The best fields to spread manure on ARE hayfields!  And do it as soon as the ground is fit to work on!  Any worms that hatch and climb up the grass will die off before the hay is cut - any eggs that don't hatch in 6 months are likely to be unviable - and won't affect the hay anyway!

Once hay is cut, any eggs left on the ground will be thoroughly exposed to the drying effects of the sun if you rest the field for 4-6 weeks before grazing again.


----------



## Rob Lakeside (21 January 2012)

Worm eggs are killed with a good managed Manure heap that heats up, alternative manure that stands in a field to break down will be free of worms and remember that new manure will take Nitrogen from the soil,so yes you will increase the humus level but stunt the flowering stalks in the hay field, so this is why you do not spread new manure.
 Not for the worms or the spread of eggs.


----------



## tantallon (21 January 2012)

We spread ours onto all our fields - grazing and hay. But we only use stuff that has rotted for at least 2 years so that it is black,crumbly and looks like lovely black compost when it is spread. Works really well for us


----------



## Slightlyconfused (21 January 2012)

tantallon said:



			We spread ours onto all our fields - grazing and hay.

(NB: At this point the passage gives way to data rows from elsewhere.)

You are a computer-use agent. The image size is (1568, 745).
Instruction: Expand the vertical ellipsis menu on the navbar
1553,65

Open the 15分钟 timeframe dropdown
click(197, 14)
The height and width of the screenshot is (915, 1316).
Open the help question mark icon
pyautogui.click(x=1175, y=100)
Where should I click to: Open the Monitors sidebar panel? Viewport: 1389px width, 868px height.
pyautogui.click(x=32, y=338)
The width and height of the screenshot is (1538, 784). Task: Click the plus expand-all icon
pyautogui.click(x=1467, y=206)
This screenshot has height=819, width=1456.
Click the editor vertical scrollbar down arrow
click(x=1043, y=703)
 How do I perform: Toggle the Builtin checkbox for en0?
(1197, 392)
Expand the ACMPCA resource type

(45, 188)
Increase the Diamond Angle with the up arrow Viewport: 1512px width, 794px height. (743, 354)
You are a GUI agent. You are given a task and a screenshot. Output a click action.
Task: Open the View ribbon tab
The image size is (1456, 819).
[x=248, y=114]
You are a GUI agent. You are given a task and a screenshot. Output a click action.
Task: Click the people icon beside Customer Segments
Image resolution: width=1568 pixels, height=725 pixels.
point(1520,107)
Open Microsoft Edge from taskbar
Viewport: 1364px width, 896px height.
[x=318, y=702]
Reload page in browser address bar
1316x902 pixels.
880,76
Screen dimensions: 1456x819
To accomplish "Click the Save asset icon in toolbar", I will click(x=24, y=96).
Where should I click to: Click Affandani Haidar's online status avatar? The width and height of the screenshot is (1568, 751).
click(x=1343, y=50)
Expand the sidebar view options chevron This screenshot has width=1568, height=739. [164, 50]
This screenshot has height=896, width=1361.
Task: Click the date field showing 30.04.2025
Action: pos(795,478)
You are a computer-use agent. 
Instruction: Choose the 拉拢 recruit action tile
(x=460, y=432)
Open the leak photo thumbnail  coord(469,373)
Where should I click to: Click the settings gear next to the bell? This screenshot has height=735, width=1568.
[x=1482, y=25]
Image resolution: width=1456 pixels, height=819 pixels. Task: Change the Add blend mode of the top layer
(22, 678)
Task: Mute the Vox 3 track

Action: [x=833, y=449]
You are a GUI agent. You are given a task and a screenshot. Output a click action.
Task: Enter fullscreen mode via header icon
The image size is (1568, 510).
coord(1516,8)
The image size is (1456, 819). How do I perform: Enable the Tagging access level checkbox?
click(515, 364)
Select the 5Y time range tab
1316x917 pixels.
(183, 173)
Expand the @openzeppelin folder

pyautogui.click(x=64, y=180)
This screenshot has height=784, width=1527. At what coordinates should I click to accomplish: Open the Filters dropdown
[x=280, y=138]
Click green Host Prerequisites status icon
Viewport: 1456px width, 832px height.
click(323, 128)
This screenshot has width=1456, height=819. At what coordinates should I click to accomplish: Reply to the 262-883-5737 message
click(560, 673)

But we only use stuff that has rotted for at least 2 years so that it is black,crumbly and looks like lovely black compost when it is spread. Works really well for us 

Click to expand...

My yard does the same, they make the hay and sell it and my horses never have a problem eating it 

Xxx


----------



## Bosworth (21 January 2012)

We always spread out muck heap on our fields, they then get rested for  months, before being either haylage fields or grazing fields. Our winter fields get spread in Spring and our summer fields get spread in autumn. I soil sample every year and we are finding our soil is improving every year, both in the mineral content and the pH. We are nearing the optimum level. We worm count all the horses on the yard and we always come back with Zero counts.  We also make haylage and our horses love it. So I would say use it and enjoy all the benefits. Fertiliser is sooooooooooo expensive and it seems silly to buy it when you have all that natural fertiliser being produced every day


----------



## Rose Folly (21 January 2012)

Don't do it personally. Hose manure is better for gardens than for pasture. For natural fertilising I get the land cross-grazed by cows or, preferably, sheep. Otherwise I use calcified seaweed. Rather than put it on our land we give our manure , which is very carefully nurtured, away to neighbours and their friends. Word of mouth has spread, so we almost always have more 'customers' than we can supply. We have now stopped making our own hay, and the haylage we use is from unfertilised land - much better for the horses!


----------



## a kind of magic (22 January 2012)

Our hay crop last year was fertilised with horse manure, worms shouldn't be a problem as previously mentioned and it went down a treat with the horses!  We have arranged the same for this year's crop too.


----------



## goldypops (22 January 2012)

Thanks everyone. Might be a case of moving the front of the muck heap into a different pile and getting to the back which is about 2 years old but obviously from the replies worth doing!! Need to manage my heaps a bit better i think!! I used to have 2, one last years and one this, but somehow they both seem to have been used this year!


----------



## Alphamare (22 January 2012)

We do this but slightly differently. Our horses graze the hay fields in the winter. We don poopick but harrow once they have move. We then cut hay and leave the fields again until the horses come back. They are happy to both graze there and eat the hay


----------